Instructions for the task:
Within the records that follow, restate exactly the lines from the line with "The image size" down to the line with "Change pickup location for Honey Whiskey", including both. Omit the pictures.

Extracted information:
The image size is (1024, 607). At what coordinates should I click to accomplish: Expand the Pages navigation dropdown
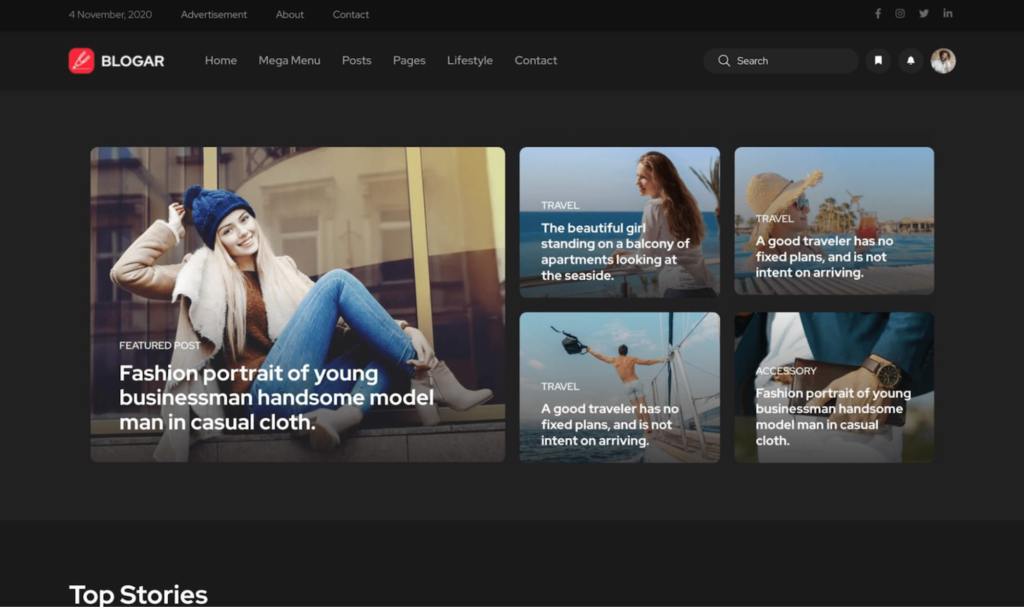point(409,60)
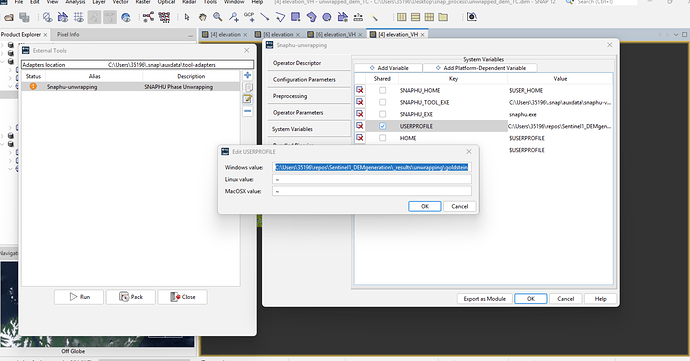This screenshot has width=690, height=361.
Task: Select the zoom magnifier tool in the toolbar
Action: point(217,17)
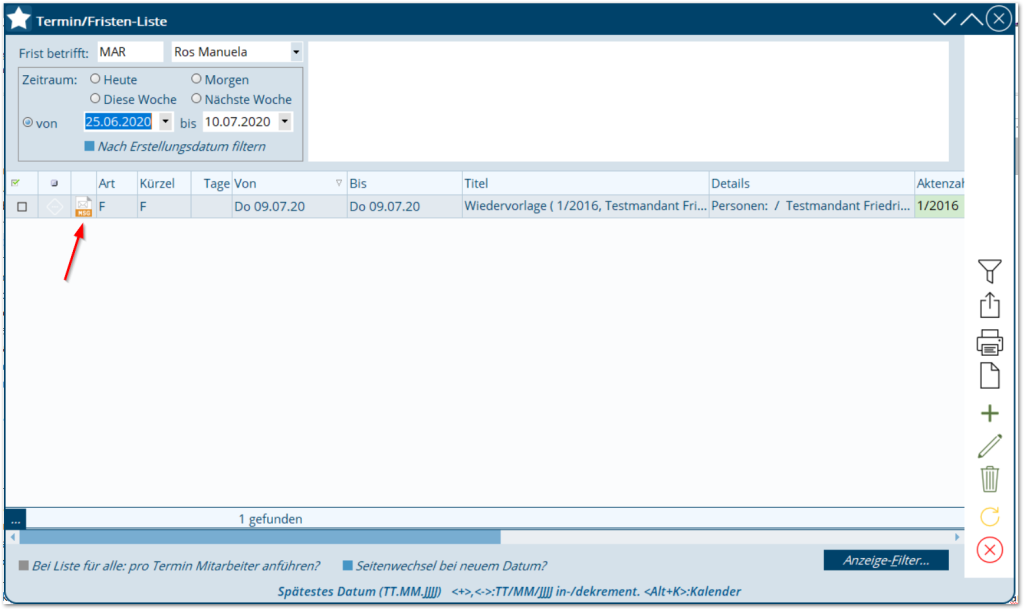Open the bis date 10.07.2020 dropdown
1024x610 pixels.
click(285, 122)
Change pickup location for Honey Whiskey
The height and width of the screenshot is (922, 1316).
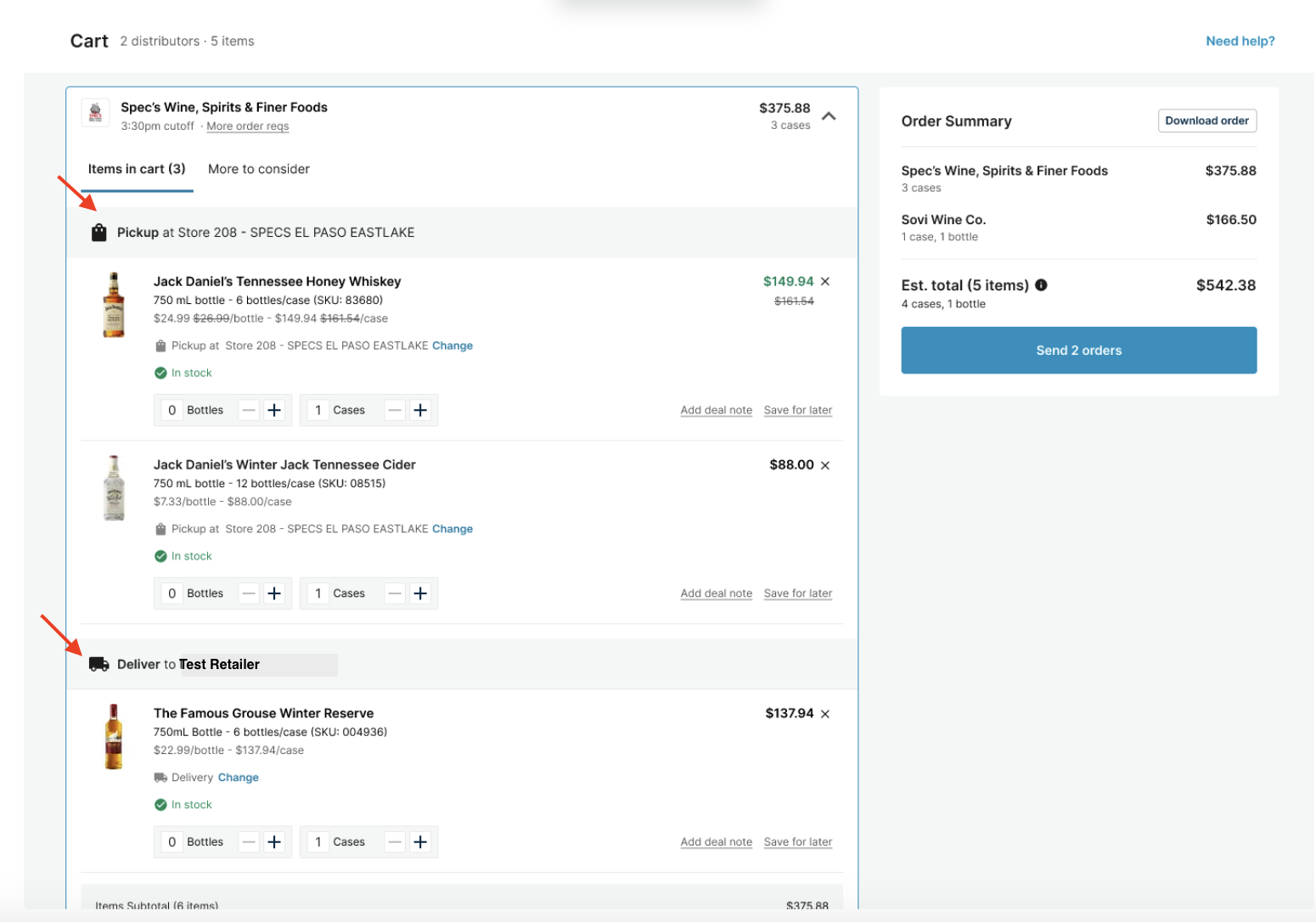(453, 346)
==
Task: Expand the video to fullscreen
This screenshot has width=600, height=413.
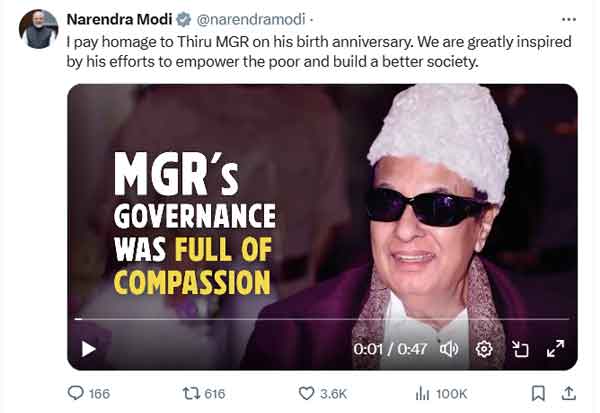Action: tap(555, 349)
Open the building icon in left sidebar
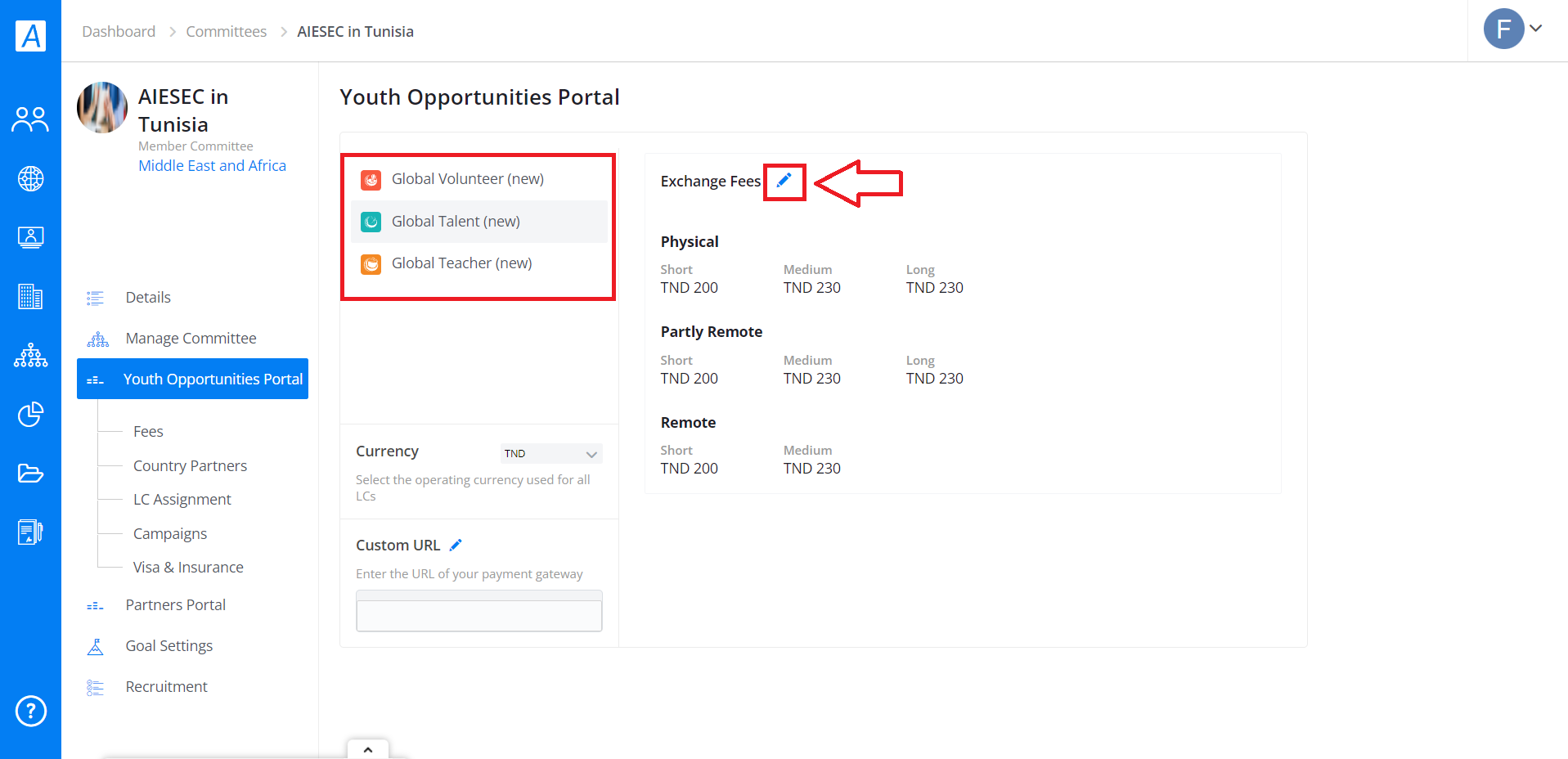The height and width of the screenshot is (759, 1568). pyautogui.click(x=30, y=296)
* * *
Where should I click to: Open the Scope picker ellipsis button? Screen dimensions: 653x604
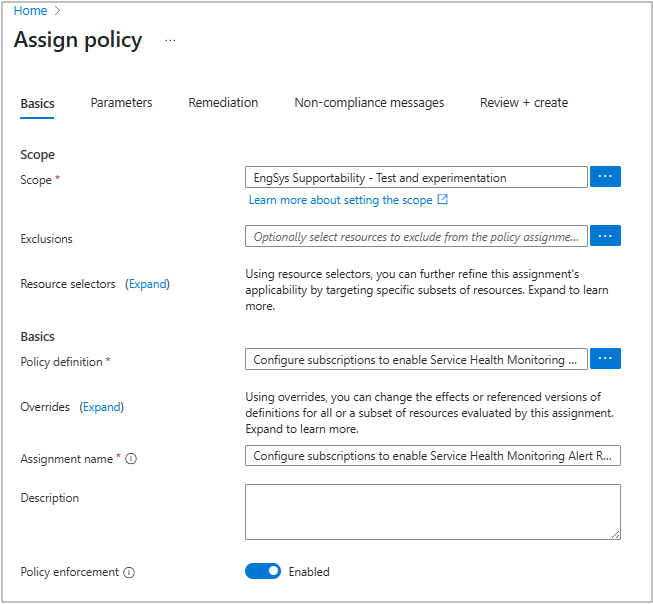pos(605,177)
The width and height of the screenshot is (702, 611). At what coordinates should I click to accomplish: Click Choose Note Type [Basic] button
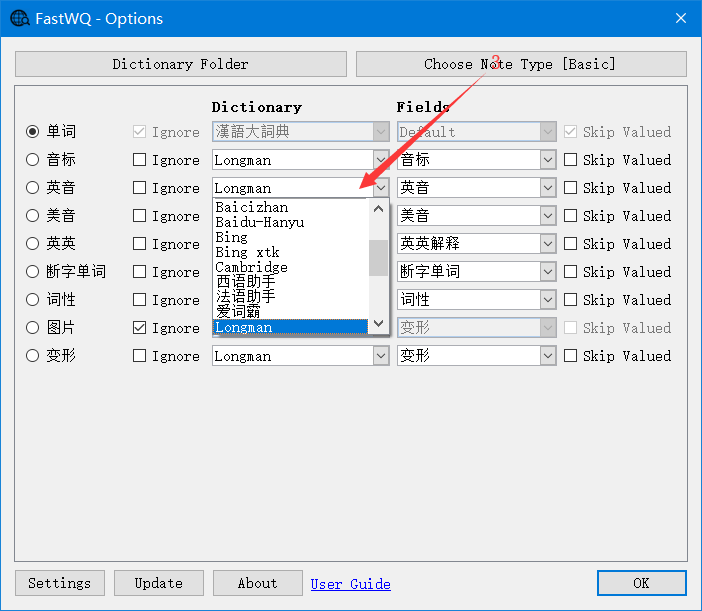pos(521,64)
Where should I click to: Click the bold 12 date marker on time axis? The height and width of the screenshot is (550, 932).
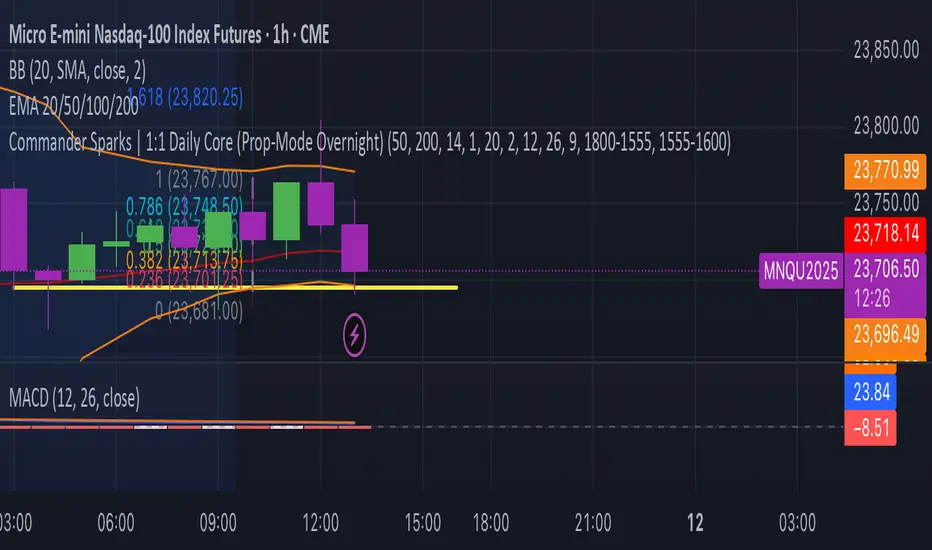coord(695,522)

Answer section:
The image size is (1024, 607). At what coordinates should I click to accomplish: Expand the Pages navigation dropdown
point(409,60)
This screenshot has width=690, height=361.
Task: Select the zoom magnifier tool in the toolbar
Action: point(217,17)
Open the bis date 10.07.2020 dropdown
1024x610 pixels.
click(285, 122)
Change pickup location for Honey Whiskey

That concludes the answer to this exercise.